For the FFmpeg command that I used to decode a sample movie file, I used the following:
sudo ffmpeg -vsync 0 -c:v h264_cuvid -i sample_vid.mp4 -f rawvideo outputvid.yuv

Doing this:

sudo apt-get upgrade -y
sudo apt-get dist-upgrade -y

after this:

sudo apt-get install -y cuda-drivers
sudo apt-get install -y cuda

may very well break your cuda install

Follow the instructions in the linux install guide to install CUDA. Thereafter, if you upgrade packages that are involved with CUDA or packages that are involved with your kernel, you may break your CUDA install. To check whether anything bad happened during your install, verify that your CUDA install is not broken. The verification steps are include din the linux install guide.

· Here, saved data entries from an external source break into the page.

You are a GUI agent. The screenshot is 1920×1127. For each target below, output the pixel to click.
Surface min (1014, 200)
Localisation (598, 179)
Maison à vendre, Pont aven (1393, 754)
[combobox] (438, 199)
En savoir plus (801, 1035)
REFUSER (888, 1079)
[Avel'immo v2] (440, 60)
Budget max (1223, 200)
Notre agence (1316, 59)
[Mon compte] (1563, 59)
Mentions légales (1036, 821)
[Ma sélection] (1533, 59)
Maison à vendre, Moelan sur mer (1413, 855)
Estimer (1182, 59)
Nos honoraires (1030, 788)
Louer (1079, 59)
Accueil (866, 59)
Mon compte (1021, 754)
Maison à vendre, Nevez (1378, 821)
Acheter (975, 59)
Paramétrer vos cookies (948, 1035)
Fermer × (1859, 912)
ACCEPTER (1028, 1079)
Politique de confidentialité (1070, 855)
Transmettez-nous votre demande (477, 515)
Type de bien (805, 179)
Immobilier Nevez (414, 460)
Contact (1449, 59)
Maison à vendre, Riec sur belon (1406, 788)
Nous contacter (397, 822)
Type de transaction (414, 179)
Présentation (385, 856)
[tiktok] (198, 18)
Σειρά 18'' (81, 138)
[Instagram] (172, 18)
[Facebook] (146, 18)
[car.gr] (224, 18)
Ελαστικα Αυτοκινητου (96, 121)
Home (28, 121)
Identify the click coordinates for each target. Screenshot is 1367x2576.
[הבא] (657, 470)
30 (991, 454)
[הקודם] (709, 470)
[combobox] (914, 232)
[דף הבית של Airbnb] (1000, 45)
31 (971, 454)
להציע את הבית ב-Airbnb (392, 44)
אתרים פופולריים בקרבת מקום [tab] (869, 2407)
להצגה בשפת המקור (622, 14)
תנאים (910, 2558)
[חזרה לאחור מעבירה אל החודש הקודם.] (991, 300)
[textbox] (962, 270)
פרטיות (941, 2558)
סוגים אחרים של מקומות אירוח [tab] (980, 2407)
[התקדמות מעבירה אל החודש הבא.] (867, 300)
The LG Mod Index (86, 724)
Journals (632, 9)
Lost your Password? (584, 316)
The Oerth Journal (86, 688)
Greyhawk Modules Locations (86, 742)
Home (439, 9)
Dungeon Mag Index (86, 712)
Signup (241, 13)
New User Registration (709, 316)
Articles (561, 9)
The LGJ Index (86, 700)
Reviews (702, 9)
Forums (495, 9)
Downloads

Also see this note about using the GPUs in Azure:

[url]https://devtalk.nvidia.com/default/topic/1006244/cuda-setup-and-installation/which-step-leads-me-fail-to-find-my-nvidia-card-during-installing-cuda-and-cudnn-/post/5139798/#5139798[/url]

Thanks for your reply txbob. I tried it while making sure the upgrade/dist-upgrate happened before the cuda installs, but it didn’t help. Regardless, I was also able to verify a successful cuda installation using either process. I also looked into the link you provided about GPUs in Azure, and verified that I’m not running into the same problem as that user (I have no trouble locating my gpu device across all my machines).

Could it be a difference in the kernels? The Azure machines is using version 4.4.0-77-generic, while the AWS machine uses 4.4.0-1013-aws.